The retrieved features are passed to the deployed model for prediction.

Example: Retrieve Features from Feast: Here’s how you can fetch features in real-time using Feast:

# Import the feature store
from feast import FeatureStore

# Connect to the feature store
store = FeatureStore(repo_path="feature_repo")

# Retrieve features for a specific customer ID
entity_rows = [{"customer_id": 12345}]
features = store.get_online_features(
    entity_rows=entity_rows,
    feature_names=[
        "customer_features:total_spending",
        "customer_features:avg_spending",
        "customer_features:transaction_count",
    ],
).to_dict()

print(features)

This returns a dictionary of feature values for the given customer_id, which will be used as input for the model.

3.2. Deploying the Model

The trained model is deployed as a REST API that:

Accepts prediction requests (e.g., customer IDs).
Retrieves real-time features from the feature store.
Feeds the features into the model to produce predictions.

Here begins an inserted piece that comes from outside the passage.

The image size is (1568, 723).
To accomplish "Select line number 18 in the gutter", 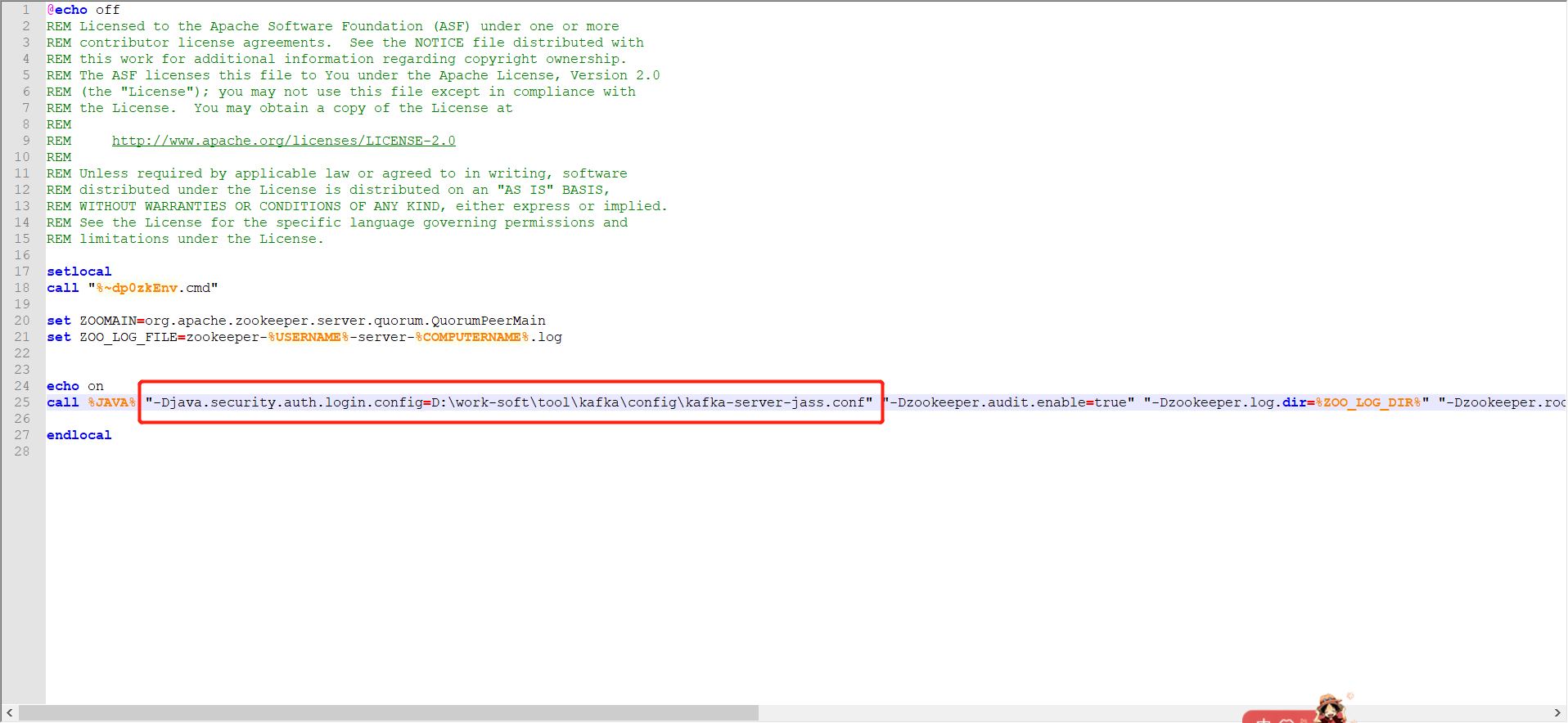I will coord(22,288).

We use FastAPI for model deployment.

Example: Deploy a Model with Real-Time Feature Retrieval:

from fastapi import FastAPI, HTTPException
from feast import FeatureStore
import joblib

# Initialize FastAPI app and Feature Store
app = FastAPI()
store = FeatureStore(repo_path="feature_repo")
model = joblib.load("churn_model.pkl")  # Load the trained model

@app.post("/predict")
def predict(customer_id: int):
    # Retrieve features from the feature store
    entity_rows = [{"customer_id": customer_id}]
    features = store.get_online_features(
        entity_rows=entity_rows,
        feature_names=[
            "customer_features:total_spending",
            "customer_features:avg_spending",
            "customer_features:transaction_count",
        ],
    ).to_dict()

    # Prepare the feature vector for prediction
    try:
        feature_vector = [
            features["total_spending"][0],
            features["avg_spending"][0],
            features["transaction_count"][0],
        ]
    except KeyError as e:
        raise HTTPException(status_code=400, detail=f"Missing feature: {str(e)}")

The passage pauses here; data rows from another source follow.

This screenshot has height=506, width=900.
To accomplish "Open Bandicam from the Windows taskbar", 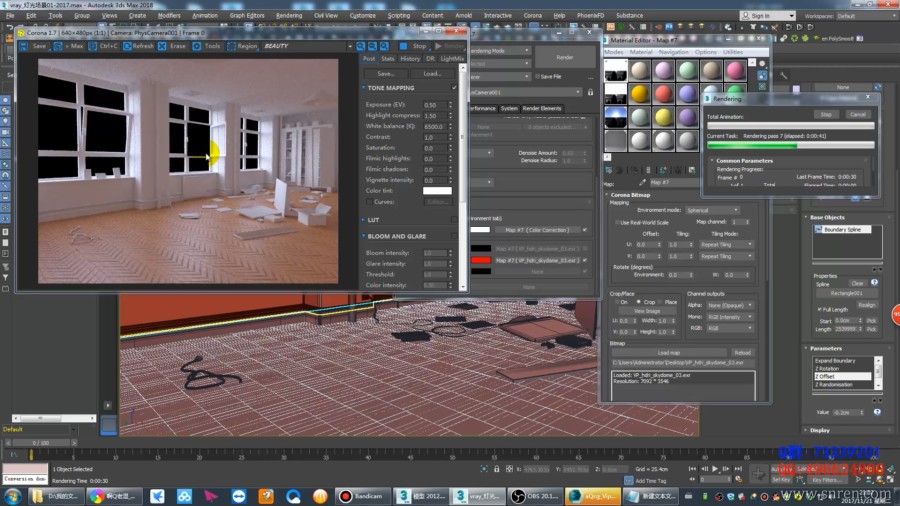I will (x=358, y=495).
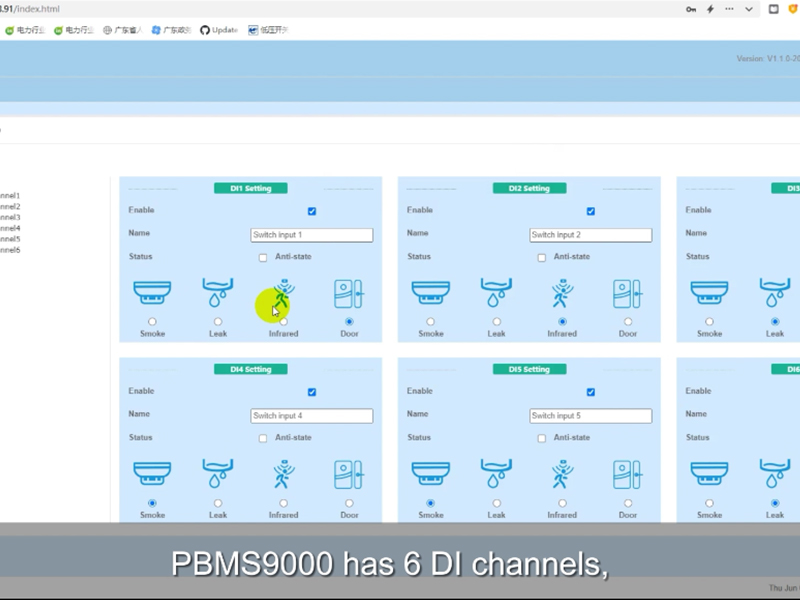Screen dimensions: 800x600
Task: Select the Leak radio button in DI4
Action: coord(218,503)
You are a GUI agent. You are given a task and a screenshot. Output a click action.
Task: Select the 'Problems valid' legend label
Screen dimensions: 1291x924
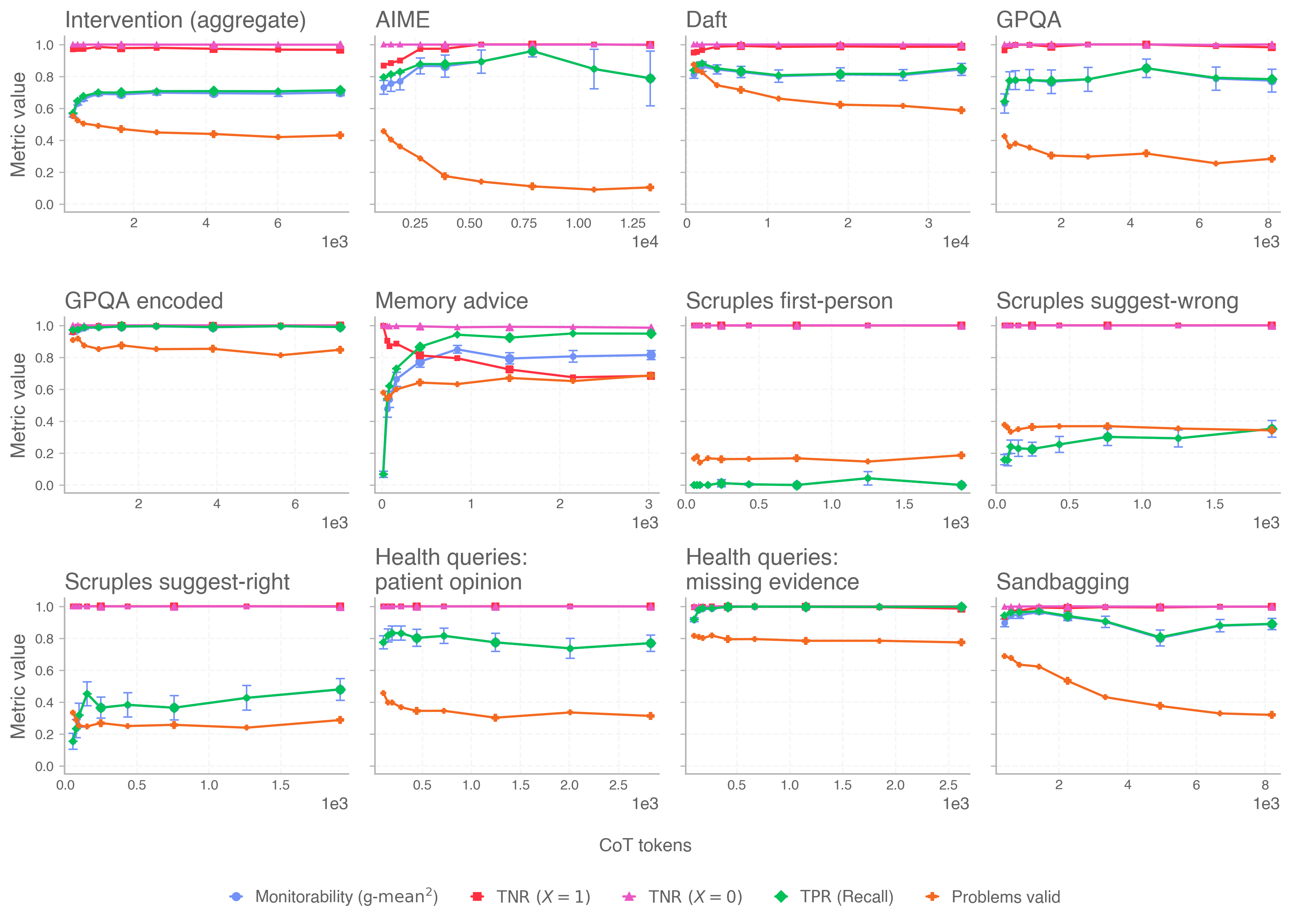coord(1005,897)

    # Make a prediction using the model
    prediction = model.predict([feature_vector])
    return {"customer_id": customer_id, "prediction": prediction.tolist()}

What Happens Here:

Client Request: The client sends a POST request with a customer_id.
Feature Retrieval: The API retrieves real-time features for the customer from the feature store.
Prediction: The retrieved features are passed to the model for prediction.
Response: The API returns the prediction to the client.

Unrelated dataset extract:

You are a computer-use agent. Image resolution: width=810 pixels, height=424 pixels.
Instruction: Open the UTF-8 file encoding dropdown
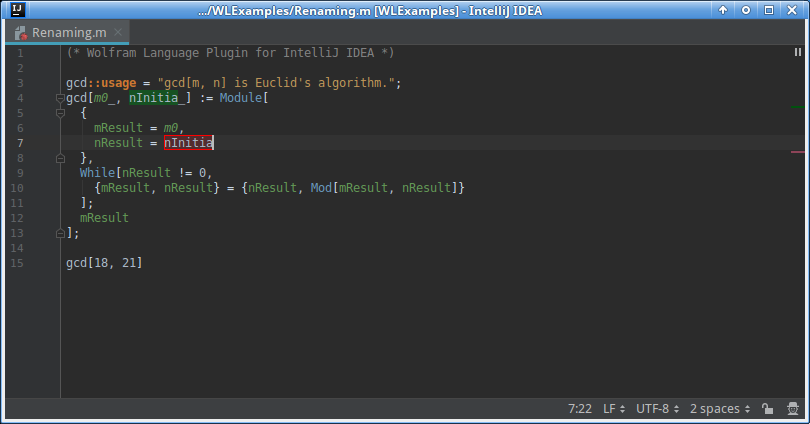pos(657,409)

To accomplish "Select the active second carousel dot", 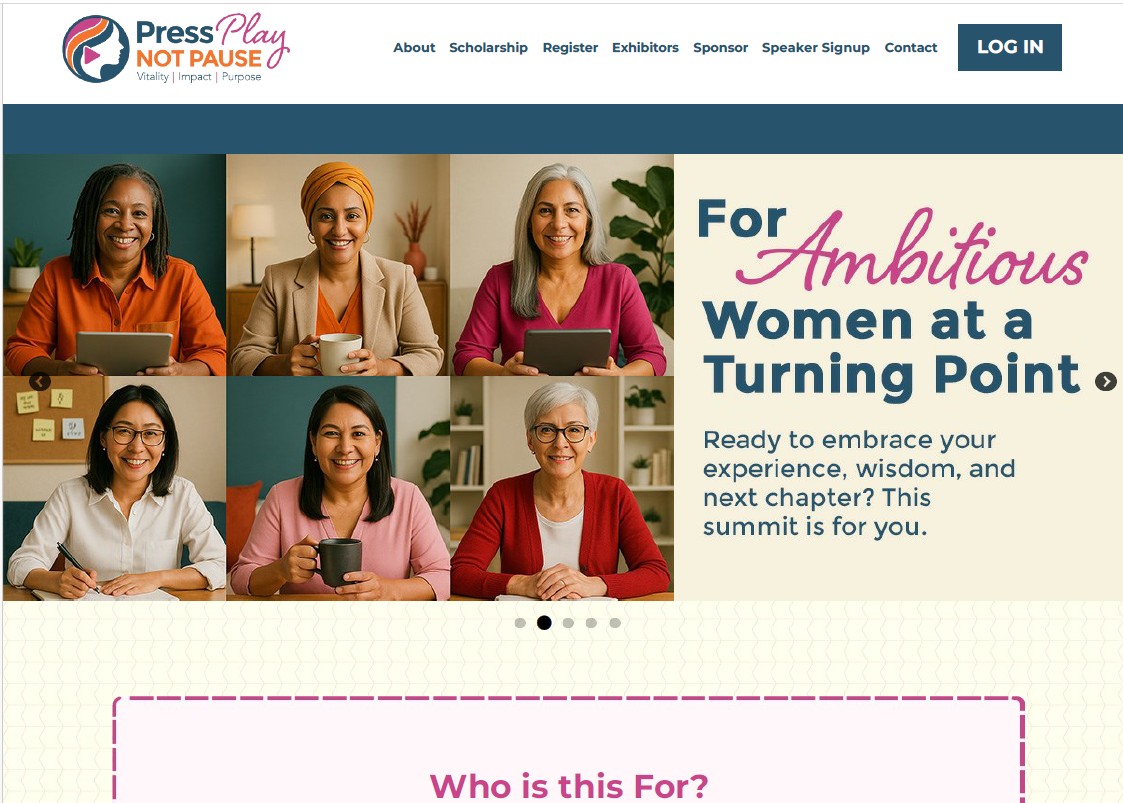I will pyautogui.click(x=544, y=622).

3.3. Monitoring and Logging

Once the inference pipeline is live, monitoring is critical to ensure consistent performance and to detect anomalies like data drift or latency issues.

Metrics to Monitor:

Latency: Measure the time taken for feature retrieval and model inference.
Data Drift: Compare real-time features against training data statistics to detect shifts.
Prediction Metrics: Track the distribution of predictions over time.

End-to-End Workflow

Here’s a summary of how the FTI architecture ties everything together:

Feature Pipeline: Extracts and engineers features stored in a feature store.
Training Pipeline: Consumes historical features for training and registers the trained model.
Inference Pipeline: Retrieves real-time features and serves predictions using the trained model.

Conclusion

The FTI architecture provides a robust and scalable framework for building machine learning pipelines. By separating Feature, Training, and Inference pipelines, you gain modularity, reproducibility, and flexibility, making it easier to manage complex ML workflows.

As data and ML systems become more complex, adopting architectures like FTI will ensure that your systems remain reliable, scalable, and easy to maintain.

Start implementing the FTI architecture today and unlock the true potential of your machine learning projects!